Dr. Rebekah Gee, an obstetrician who also works as an LSU medical school professor, will be Edwards' secretary for the Department of Health and Hospitals.
In that role, she'll oversee a $9.7 billion agency that accounts for more than one-third of the state's budget amid ongoing financial problems and a hefty gap in the Medicaid program. She'll also be the figurehead for one of Edwards' key initiatives, his plan to expand Louisiana's Medicaid program to give health insurance to the working poor, as allowed under the federal health care law, with a goal of having the expansion in place by July 1.
Gee acknowledged the difficult job she inherits in a state with deep budget troubles, high poverty levels and troubling health statistics for its people.
"We have serious threats to our health. We have child poverty. We have increasing crime in many of our urban areas. We have serious threats to public health that include increasing chronic disease and infectious disease in our communities," she said.
She added: "But in every crisis there is opportunity, and there is hope."
Gee was one of a dozen staff announcements Edwards, a Democrat who will take the oath of office Monday, made at his transition headquarters.
The governor-elect will keep Jimmy LeBlanc as Louisiana's corrections secretary and tapped former transportation secretary Johnny Bradberry to lead the Coastal Protection and Restoration Authority.
LeBlanc is one of the only Cabinet-level holdovers from Republican Gov. Bobby Jindal's administration. His retention comes despite his close relationship with Burl Cain, who recently resigned as longtime warden of the Louisiana State Penitentiary during an ongoing criminal investigation by the state police and the state inspector general's office.

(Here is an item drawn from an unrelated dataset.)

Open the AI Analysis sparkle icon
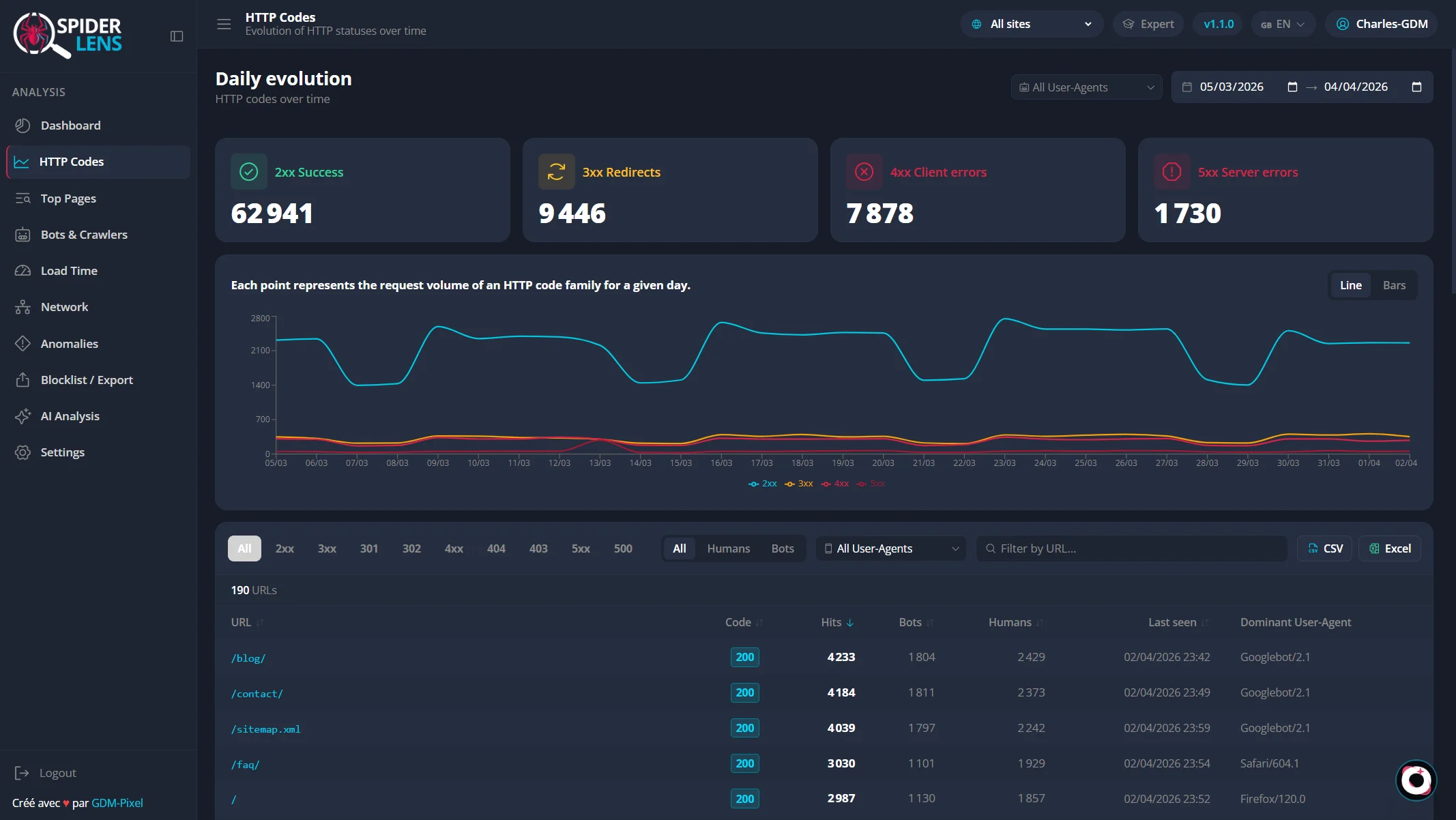 pos(22,415)
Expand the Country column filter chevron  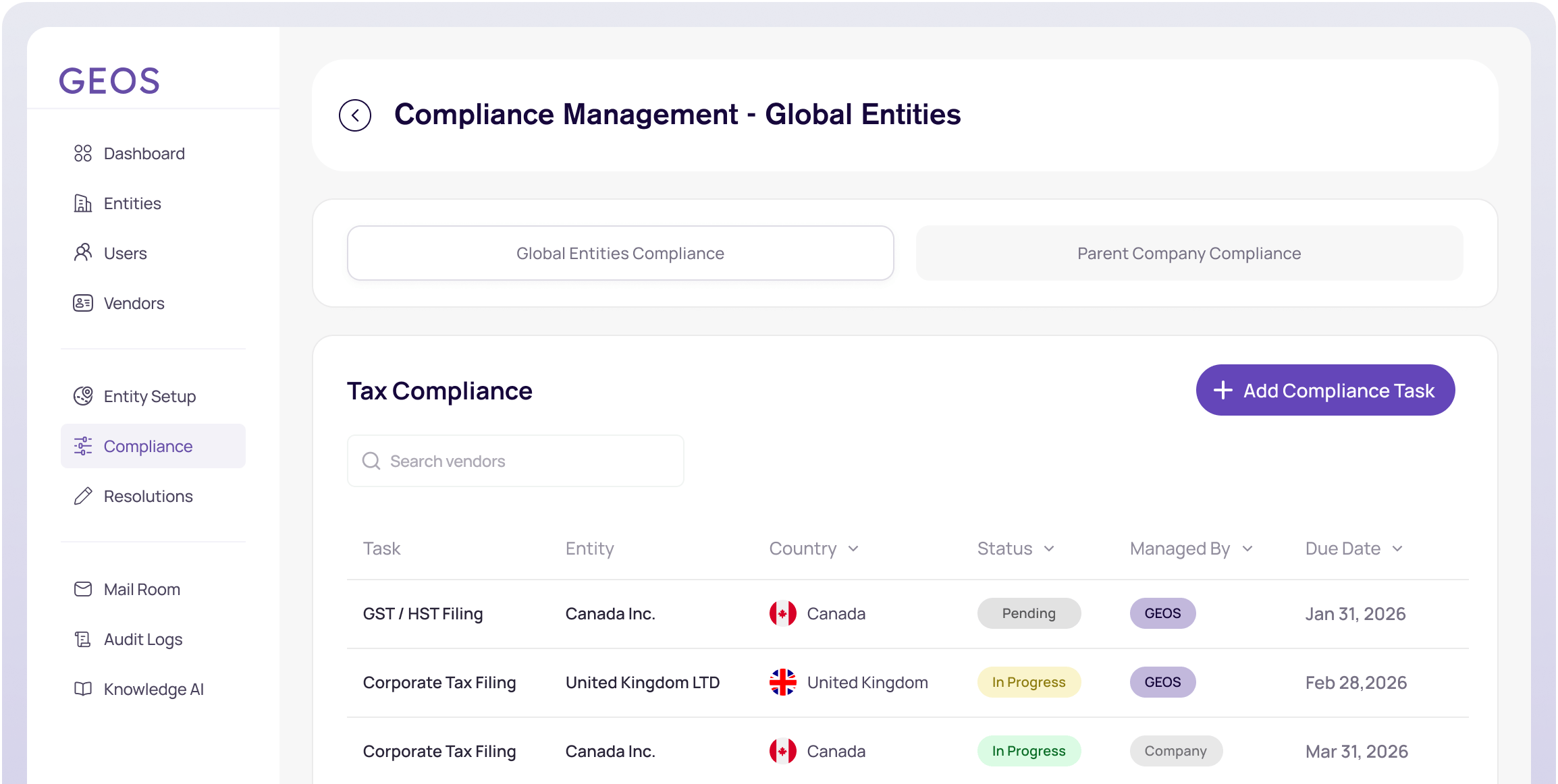click(x=853, y=549)
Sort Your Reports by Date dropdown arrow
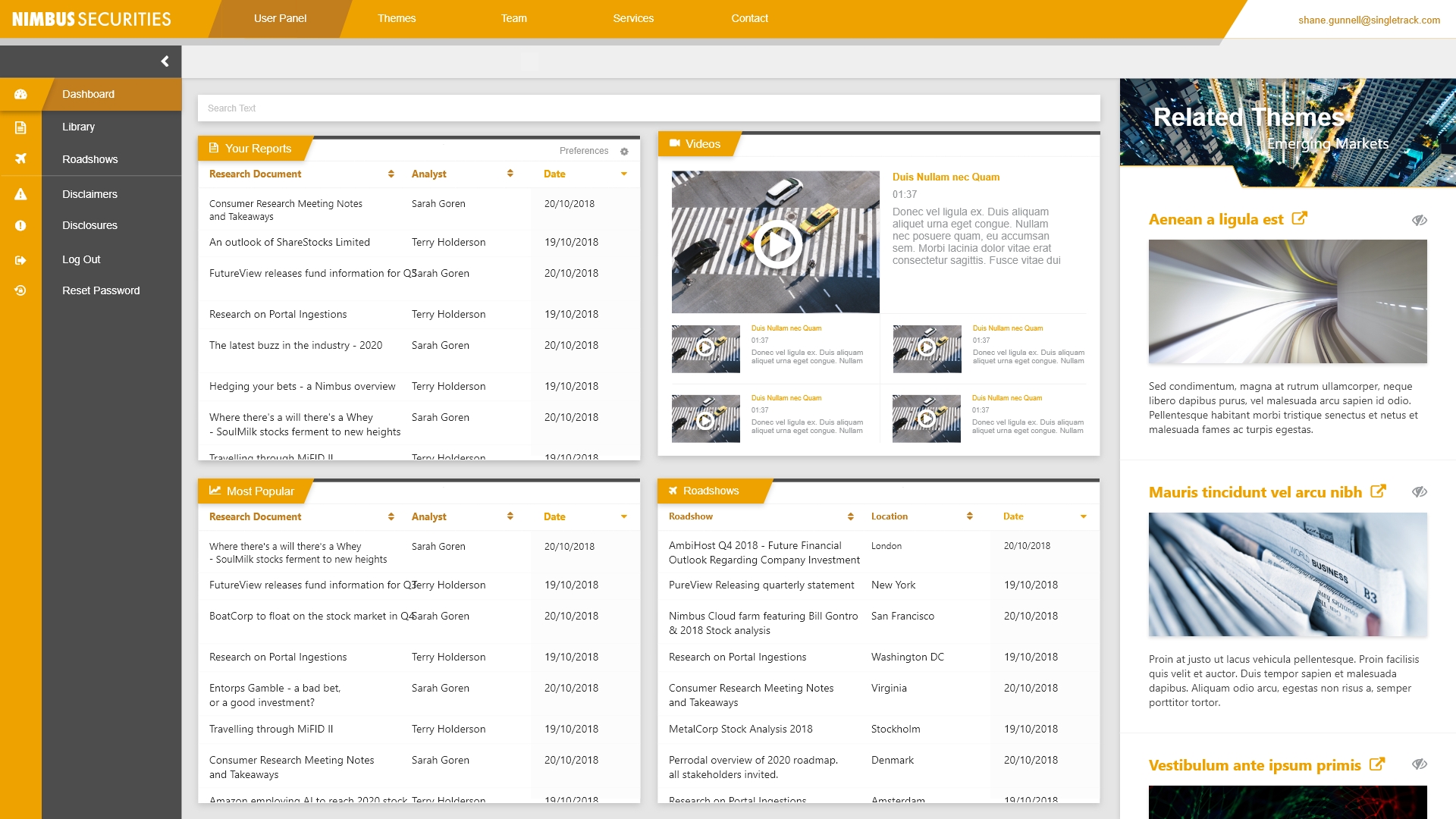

Investigators haven't disclosed the allegations that are the subject of their inquiry. The Advocate newspaper in Baton Rouge has raised questions about Cain's private real estate dealings. Cain has denied engaging in any illegal or unethical activities.
"I have had conversations with Jimmy, obviously, and with other individuals who are looking into the situation surrounding Warden Cain. And I'm absolutely confident that Jimmy has always served the state well and is not entangled in any of those things that are being investigated, and I'm excited to keep him," Edwards said.
LeBlanc has been Jindal's corrections secretary for eight years and previously was the warden of the Dixon Correctional Institute.
Term-limited Republican state Sen. Robert Adley, owner of an energy company, will take over as executive director of the Louisiana Offshore Terminal Authority, which oversees one of the nation's largest oil trading and distribution centers. State Fire Marshal Butch Browning will remain in his job, which he's held for the eight years of the Jindal administration.
Also named Tuesday were:
— Chuck Brown, president of an environmental consulting firm, as secretary of the Department of Environmental Quality. Brown is a former assistant secretary of the department.
— Jim Waskom, a retired U.S. Army colonel and former prosecutor, as director of the Governor's Office of Homeland Security and Emergency Preparedness.
— Ava Dejoie as executive director of the Louisiana Workforce Commission, the state's labor department. She currently works for the agency as the statewide rapid response coordinator.
— Jim Craft, chief of the Lafayette Police Department, as executive director of the Louisiana Commission on Law Enforcement and Administration of Criminal Justice.
Edwards has pieced together most of his Cabinet less than a week ahead of his inauguration, though secretaries for the natural resources and social services departments still haven't been announced.